(Consigne) Reproduisez mot pour mot le passage du texte sur les frères Hunt et l'argent qui commence par « Si vous voulez » et se poursuit jusqu'à « en faillite, injustement. ».

“Un milliard de dollars, ce n’est plus ce que
c’était!”
Déclaration
faite par Bunker Hunt le dimanche après le « jeudi
noir », alors qu’il faisait face à un appel de marge
significatif de la part d’Engelhard.
Si vous voulez
savoir ce qui arrive quand des détenteurs de positions longues
multiples exigent simultanément la livraison physique
d’une matière première, il suffit de lire la saga des
frères Hunt dans le commerce de l’argent dans les années
1979-1980.
Ils n’ont
rien fait d’illégal, le comité de direction du Commerce
de Chicago (CBOT) et le COMEX a changé les règles en cours de
route, la Commission de négoce des futures a introduit de nouvelles réglementation et les
Hunt se sont retrouvés en faillite, injustement.
Et leur seul
tort fut d’exiger la livraison du métal physique pour lequel ils
détenaient des contrats parfaitement légaux et valides. Les
vendeurs à découvert étaient incapables de faire face
à la demande, et à n’importe quel cours, parce
qu’il n’existait tout simplement pas assez d’argent, - de
métal -, livrable –
un cas classique de corner suivi d’une panique à
l’achat.

(Données fournies)
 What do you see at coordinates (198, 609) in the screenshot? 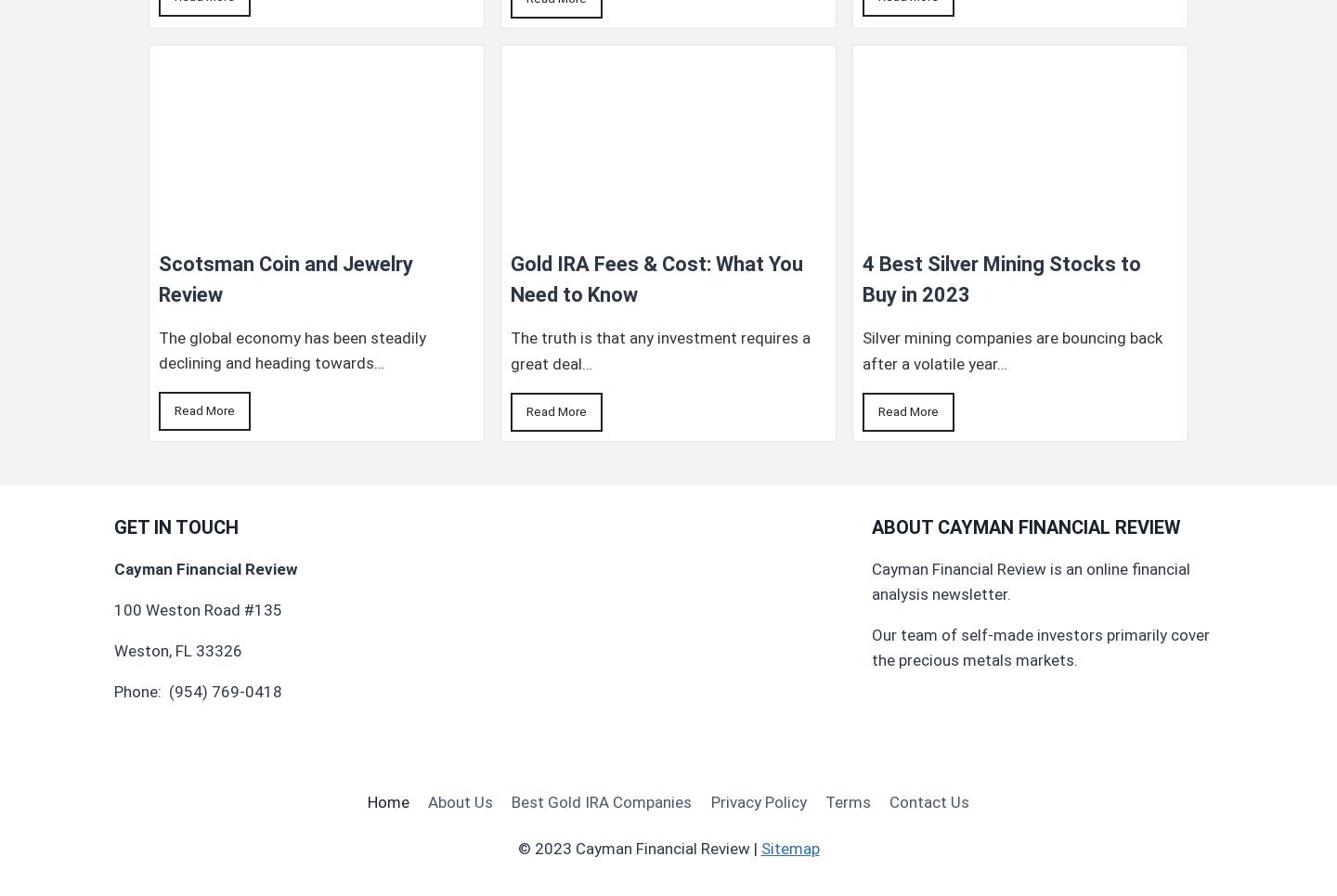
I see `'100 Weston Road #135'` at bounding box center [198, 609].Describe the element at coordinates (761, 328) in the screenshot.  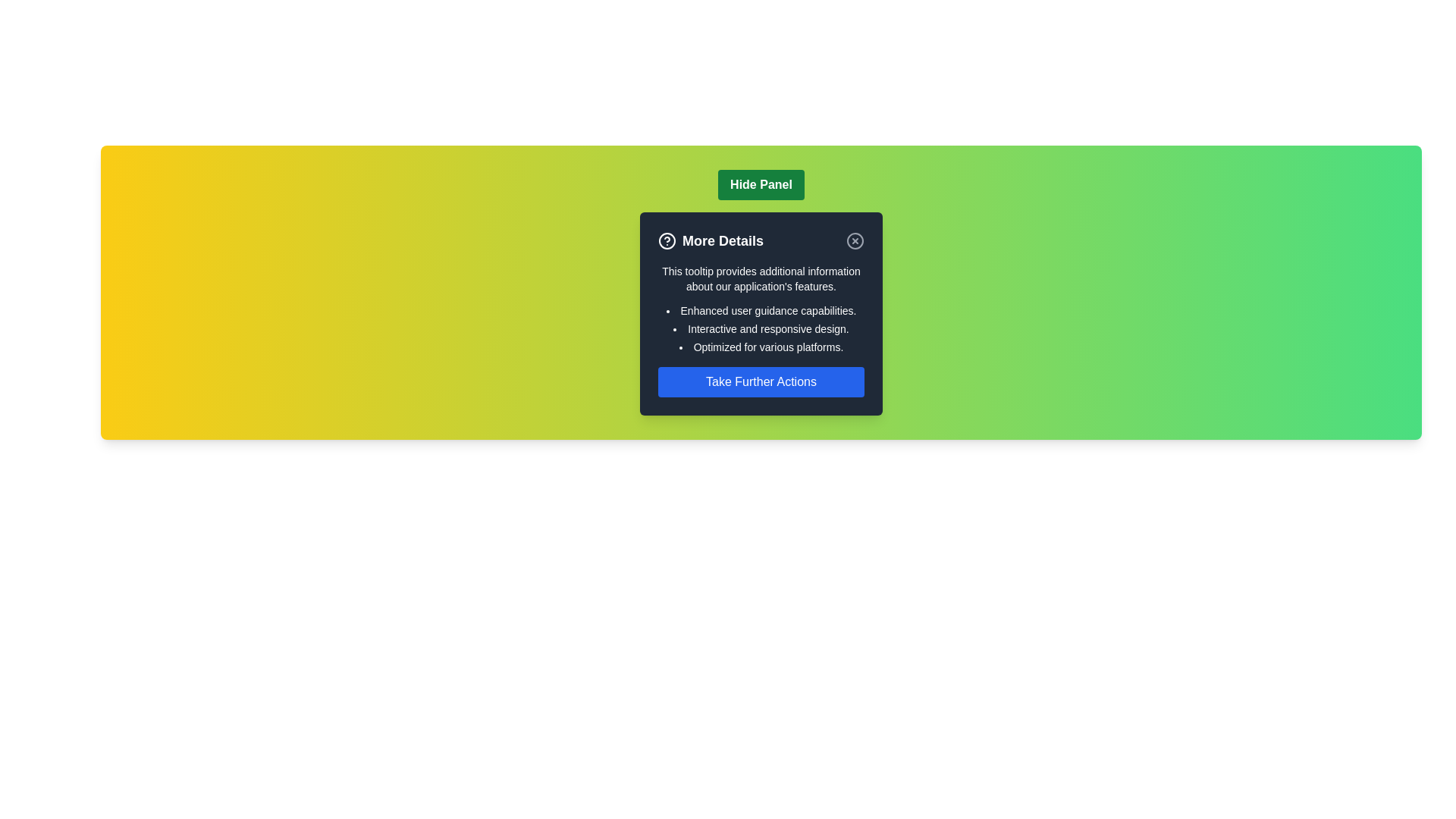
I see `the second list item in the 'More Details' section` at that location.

(Réponse attendue)
Si vous voulez
savoir ce qui arrive quand des détenteurs de positions longues
multiples exigent simultanément la livraison physique
d’une matière première, il suffit de lire la saga des
frères Hunt dans le commerce de l’argent dans les années
1979-1980.
Ils n’ont
rien fait d’illégal, le comité de direction du Commerce
de Chicago (CBOT) et le COMEX a changé les règles en cours de
route, la Commission de négoce des futures a introduit de nouvelles réglementation et les
Hunt se sont retrouvés en faillite, injustement.